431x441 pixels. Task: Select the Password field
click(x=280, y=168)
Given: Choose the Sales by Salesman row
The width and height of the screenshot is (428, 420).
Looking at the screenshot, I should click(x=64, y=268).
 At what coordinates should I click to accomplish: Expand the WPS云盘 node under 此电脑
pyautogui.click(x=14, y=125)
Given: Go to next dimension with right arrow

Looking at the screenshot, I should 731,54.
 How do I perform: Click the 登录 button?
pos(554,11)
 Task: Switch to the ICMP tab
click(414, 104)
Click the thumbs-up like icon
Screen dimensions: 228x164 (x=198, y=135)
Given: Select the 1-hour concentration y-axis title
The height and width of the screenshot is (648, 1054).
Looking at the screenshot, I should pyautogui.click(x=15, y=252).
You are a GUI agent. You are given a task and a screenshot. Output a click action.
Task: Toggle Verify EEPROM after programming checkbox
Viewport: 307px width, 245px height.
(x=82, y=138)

===============

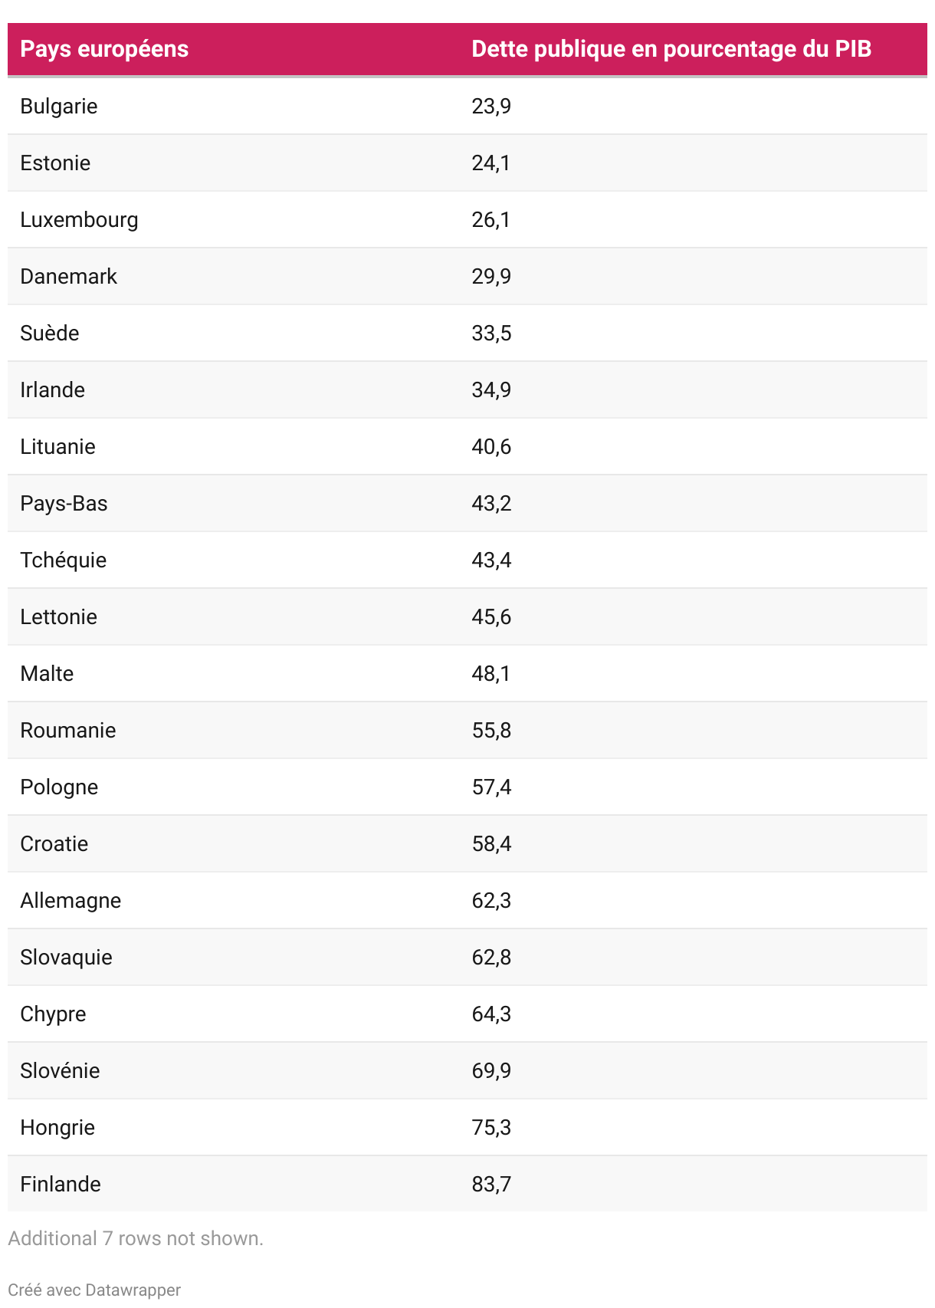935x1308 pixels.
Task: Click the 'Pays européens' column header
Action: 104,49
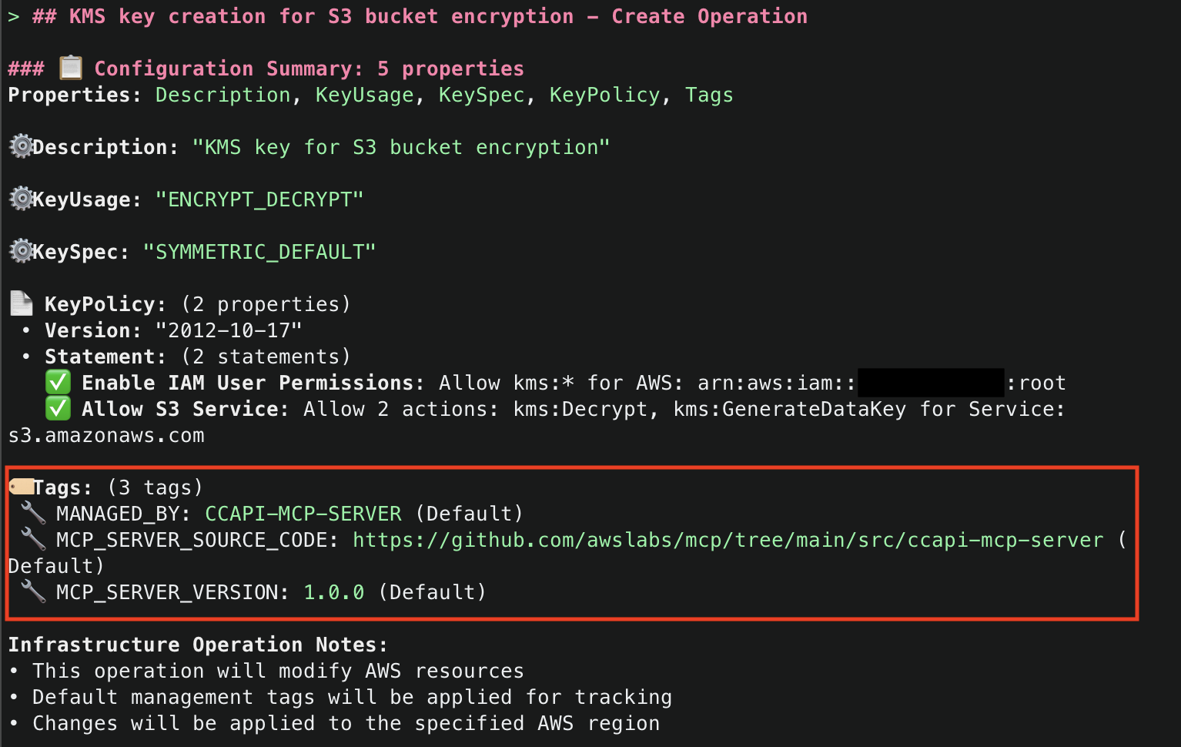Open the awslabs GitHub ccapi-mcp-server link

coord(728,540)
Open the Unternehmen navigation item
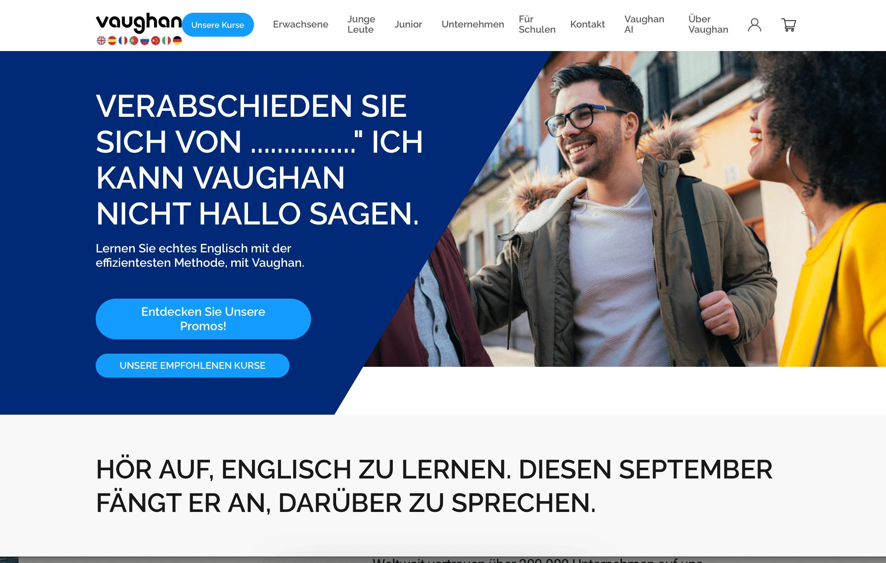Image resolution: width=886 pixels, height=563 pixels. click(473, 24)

===============

- _What you need to do_: All that belongs in your answer is the stretch of entries above from the line with "431x441 pixels. Task: Select" through the line with "Given: Select the", printed exactly.

- _Exercise response_:
431x441 pixels. Task: Select the Password field
click(x=280, y=168)
Given: Choose the Sales by Salesman row
The width and height of the screenshot is (428, 420).
Looking at the screenshot, I should click(x=64, y=268).
 At what coordinates should I click to accomplish: Expand the WPS云盘 node under 此电脑
pyautogui.click(x=14, y=125)
Given: Go to next dimension with right arrow

Looking at the screenshot, I should 731,54.
 How do I perform: Click the 登录 button?
pos(554,11)
 Task: Switch to the ICMP tab
click(414, 104)
Click the thumbs-up like icon
Screen dimensions: 228x164 (x=198, y=135)
Given: Select the 1-hour concentration y-axis title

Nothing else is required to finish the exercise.